Description of the task -> Comb the records below for the string "inbox" and copy each line where it turns up.

Recorded information ->
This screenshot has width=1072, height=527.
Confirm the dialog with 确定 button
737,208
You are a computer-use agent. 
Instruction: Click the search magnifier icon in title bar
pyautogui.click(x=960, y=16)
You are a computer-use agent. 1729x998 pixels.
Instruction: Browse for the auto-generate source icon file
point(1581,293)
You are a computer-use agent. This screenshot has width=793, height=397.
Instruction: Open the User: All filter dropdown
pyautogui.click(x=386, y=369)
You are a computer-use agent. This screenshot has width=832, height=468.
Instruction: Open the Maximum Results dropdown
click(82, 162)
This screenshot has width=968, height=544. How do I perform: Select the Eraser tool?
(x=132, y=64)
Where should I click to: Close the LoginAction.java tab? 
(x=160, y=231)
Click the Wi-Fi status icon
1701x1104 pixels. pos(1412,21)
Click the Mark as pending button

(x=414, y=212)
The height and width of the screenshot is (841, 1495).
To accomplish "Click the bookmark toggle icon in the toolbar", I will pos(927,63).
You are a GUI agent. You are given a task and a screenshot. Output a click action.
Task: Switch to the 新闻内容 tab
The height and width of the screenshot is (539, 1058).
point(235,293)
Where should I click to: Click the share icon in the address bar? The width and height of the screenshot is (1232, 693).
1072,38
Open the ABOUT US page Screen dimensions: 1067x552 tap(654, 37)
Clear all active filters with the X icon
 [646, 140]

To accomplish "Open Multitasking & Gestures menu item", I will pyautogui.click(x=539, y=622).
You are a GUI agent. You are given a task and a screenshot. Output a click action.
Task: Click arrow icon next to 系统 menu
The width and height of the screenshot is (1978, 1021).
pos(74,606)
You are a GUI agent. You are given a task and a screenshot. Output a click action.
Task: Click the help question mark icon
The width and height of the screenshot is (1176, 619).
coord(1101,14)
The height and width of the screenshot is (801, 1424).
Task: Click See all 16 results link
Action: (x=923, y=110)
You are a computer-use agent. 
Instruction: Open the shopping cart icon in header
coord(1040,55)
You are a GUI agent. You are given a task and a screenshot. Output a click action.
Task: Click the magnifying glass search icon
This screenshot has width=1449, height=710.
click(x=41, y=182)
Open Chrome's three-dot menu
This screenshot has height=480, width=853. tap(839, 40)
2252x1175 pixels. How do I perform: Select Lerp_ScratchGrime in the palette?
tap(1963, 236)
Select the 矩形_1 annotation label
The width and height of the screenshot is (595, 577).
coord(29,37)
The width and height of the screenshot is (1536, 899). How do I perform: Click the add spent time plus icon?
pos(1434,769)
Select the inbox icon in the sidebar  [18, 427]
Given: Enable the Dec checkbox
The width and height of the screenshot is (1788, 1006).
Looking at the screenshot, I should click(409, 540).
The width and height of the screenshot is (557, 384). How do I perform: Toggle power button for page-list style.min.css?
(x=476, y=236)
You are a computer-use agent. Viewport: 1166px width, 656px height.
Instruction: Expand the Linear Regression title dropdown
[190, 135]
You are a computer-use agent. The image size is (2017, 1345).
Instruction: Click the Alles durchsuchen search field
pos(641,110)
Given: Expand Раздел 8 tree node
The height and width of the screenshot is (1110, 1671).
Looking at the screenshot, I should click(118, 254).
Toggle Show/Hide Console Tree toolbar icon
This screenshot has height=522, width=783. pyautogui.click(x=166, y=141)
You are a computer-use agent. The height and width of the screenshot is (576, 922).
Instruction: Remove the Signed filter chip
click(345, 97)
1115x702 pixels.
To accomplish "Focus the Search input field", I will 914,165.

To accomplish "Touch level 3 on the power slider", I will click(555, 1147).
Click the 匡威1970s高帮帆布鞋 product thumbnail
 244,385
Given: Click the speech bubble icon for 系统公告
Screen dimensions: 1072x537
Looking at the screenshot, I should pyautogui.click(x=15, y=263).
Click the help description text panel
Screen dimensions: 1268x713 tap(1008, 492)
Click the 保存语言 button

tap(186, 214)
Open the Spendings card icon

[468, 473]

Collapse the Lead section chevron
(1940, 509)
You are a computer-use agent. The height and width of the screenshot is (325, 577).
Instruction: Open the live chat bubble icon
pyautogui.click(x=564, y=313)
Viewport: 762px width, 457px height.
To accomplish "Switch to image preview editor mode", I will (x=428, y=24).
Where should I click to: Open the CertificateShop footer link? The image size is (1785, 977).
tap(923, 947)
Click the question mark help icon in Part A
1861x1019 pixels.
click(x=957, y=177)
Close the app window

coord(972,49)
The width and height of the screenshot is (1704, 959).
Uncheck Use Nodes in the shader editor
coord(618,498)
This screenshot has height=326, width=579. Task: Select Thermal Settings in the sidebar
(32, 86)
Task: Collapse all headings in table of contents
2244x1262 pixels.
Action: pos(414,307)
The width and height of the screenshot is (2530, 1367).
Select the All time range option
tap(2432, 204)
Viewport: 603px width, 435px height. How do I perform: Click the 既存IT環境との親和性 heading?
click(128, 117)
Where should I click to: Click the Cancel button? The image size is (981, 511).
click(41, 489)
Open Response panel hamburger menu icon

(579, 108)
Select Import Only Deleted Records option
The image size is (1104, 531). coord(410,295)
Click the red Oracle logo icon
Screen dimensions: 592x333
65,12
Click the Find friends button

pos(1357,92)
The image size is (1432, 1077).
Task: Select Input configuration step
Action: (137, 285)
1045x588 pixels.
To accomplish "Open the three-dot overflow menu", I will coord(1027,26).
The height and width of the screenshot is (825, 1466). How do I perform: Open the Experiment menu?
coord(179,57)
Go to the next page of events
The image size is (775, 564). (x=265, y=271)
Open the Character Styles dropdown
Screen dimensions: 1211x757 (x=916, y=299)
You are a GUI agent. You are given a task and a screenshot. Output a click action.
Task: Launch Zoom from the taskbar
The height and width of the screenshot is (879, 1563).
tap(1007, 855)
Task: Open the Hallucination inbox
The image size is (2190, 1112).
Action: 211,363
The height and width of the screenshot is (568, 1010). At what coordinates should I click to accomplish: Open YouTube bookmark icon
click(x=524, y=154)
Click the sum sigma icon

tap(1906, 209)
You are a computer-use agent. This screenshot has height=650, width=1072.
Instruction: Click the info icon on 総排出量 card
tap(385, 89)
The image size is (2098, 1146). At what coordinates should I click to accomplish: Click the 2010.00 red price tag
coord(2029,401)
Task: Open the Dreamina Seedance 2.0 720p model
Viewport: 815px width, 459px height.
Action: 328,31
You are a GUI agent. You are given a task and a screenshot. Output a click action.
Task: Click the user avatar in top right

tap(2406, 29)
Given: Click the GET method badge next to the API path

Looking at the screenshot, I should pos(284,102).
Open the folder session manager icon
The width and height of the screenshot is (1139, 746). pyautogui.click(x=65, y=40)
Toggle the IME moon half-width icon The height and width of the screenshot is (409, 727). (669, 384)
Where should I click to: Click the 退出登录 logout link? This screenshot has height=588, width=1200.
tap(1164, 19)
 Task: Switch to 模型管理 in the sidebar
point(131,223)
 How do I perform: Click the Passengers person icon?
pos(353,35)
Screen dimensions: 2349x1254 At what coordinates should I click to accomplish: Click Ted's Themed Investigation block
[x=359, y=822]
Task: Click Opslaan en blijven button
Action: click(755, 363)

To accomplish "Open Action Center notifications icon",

Your solution ->
Select the inbox icon in the sidebar  [18, 427]
Task: Open the Hallucination inbox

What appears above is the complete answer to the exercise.